Behavior Management Network

Dynamic Classroom Management

All individuals seek a sense of control;
we want to shape our environment.

The Development of the Dynamic Classroom Management Approach

Dynamic Classroom Management, which operationalizes the theoretical Positive Behavioural Interventions and Supports (PBIS) approach to classroom management, employs research-based behavioural principles and evidence-based classroom applications (Edmunds, Edmunds, & Hogarth, 2012; Edmunds, 2010; Edmunds & Edmunds, 2008; Johnson & Edmunds, 2006). DCM is consistent with PBIS theory in that it emphasizes communication, social skills, and self-management. Approaches that use PBIS concepts have proven successful because it is primarily a teaching method (Scott, Gagnon, & Nelson, 2008).

DCM also incorporates the following five global principles of classroom management found in Evertson and Weinstein's (2006) respected publication—Handbook of Classroom Management: Research, Practice, and Contemporary Issues:

  1. caring, supportive relationships with and among students are developed;
  2. instruction is organized and implemented in ways that optimize students' access to learning;
  3. group management methods encourage students' engagement in academic tasks;
  4. the development of students' social skills and self-regulation is promoted; and,
  5. appropriate interventions are used to assist students with behavior problems. (p. 5)

In addition, DCM was designed to adhere to the principles of process-outcome and classroom discourse research, and to expressly circumvent the problems found in other interventions. To this end, the DCM approach:

  • translates theoretical principles of behaviour and classroom management into a pragmatic and systematic approach;
  • is directed towards and is based upon observations of teacher and student interactions within classrooms;
  • is evaluated based on pre-versus-post assessments of school-specific and classroom-specific causal behaviours;
  • maintains program fidelity via researcher-directed training and participant monitoring; and,
  • is implemented at the beginning of the school year or at the start of a school semester in the case of secondary school.

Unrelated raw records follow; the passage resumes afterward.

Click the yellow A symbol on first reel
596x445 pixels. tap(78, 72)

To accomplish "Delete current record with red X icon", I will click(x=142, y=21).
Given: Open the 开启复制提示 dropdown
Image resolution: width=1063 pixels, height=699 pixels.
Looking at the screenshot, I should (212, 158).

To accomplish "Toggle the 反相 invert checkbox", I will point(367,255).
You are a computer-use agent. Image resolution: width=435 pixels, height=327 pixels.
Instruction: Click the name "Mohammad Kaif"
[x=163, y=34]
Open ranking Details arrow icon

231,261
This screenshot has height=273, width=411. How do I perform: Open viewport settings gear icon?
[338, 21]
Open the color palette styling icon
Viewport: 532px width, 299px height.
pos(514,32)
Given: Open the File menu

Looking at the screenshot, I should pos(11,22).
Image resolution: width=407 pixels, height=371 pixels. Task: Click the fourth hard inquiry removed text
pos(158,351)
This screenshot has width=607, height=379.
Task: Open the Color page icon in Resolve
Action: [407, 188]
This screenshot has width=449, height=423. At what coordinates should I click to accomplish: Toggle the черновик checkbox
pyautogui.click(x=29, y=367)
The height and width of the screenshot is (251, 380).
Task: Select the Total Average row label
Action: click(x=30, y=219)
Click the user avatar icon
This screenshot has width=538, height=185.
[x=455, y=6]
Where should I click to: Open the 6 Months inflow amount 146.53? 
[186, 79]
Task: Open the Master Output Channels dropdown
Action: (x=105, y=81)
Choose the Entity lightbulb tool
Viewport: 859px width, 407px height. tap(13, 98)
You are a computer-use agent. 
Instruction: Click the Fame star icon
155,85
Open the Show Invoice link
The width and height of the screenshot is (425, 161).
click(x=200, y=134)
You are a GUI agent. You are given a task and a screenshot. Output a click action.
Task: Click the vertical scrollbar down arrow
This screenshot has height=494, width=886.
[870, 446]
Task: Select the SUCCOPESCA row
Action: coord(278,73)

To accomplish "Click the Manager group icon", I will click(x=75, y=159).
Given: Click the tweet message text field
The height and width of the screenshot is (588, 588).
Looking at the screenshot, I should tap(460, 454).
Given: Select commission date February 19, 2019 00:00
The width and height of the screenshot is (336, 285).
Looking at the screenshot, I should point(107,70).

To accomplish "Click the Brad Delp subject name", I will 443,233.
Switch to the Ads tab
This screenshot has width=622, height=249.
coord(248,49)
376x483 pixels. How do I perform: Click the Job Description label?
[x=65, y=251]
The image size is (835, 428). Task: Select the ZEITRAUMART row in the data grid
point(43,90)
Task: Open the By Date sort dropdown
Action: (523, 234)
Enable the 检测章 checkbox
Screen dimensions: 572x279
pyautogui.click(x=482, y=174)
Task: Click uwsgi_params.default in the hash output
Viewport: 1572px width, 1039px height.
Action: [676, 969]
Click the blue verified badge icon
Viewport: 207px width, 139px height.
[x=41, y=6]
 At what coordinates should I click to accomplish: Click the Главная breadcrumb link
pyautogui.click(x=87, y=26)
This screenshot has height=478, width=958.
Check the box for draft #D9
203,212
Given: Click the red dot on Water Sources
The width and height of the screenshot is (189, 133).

DCM is not a "canned program" or a one-size-fits-all approach. Once the principles of DCM are understood, all aspects of the approach are easily customized by elementary and secondary school educators to suit any school/classroom circumstance. Using DCM, teachers provide structures that model, encourage, and support desired behaviours based on PBIS (see Lewis & Sugai, 1999; Sugai et al., 2000). It emphasizes proactive teacher-student discourses to establish classroom rules, routines, and reminder mechanisms (see Fallona & Richardson, 2006; Nucci, 2006) so that explicit rules/routines do not fade (see Morine-Dershimer, 2006). There is an intentional use of the motivational dynamics of self-regulated behaviour: making choices; considering the meaningfulness of choices; executing choices; and reflecting on action outcomes (see McCaslin et al., 2006). By proactively engaging students in the design of explicit rules/routines, teachers promote student self-control and a commitment to the rules. This process impedes impulsivity and students' willful abdication of their behavioural responsibilities. Instead of trying to inferentially change student behaviours (as intended by punishment), the DCM focus is on changing how students think about their actions. With punishment, behaviours will recur as soon as the punishment/threat is removed. However, when students are explicitly taught about and rewarded for desired behaviours, they change their thinking and willfully change their behaviours.

Self-perception of behaviour is enhanced
when specific feedback is provided.

The Steps of the Dynamic Classroom Management Approach

Dynamic Classroom Management - School Impementation

What does the DCM approach teach students?

  • Rules are logical and necessary.
  • Their feelings are valid and honoured.
  • They can assertively stand up for their own rights.
  • With rights comes responsibility.
  • Their behaviour is under their control.
  • The whole class is under their control.
  • Problem-solving defuses confrontation.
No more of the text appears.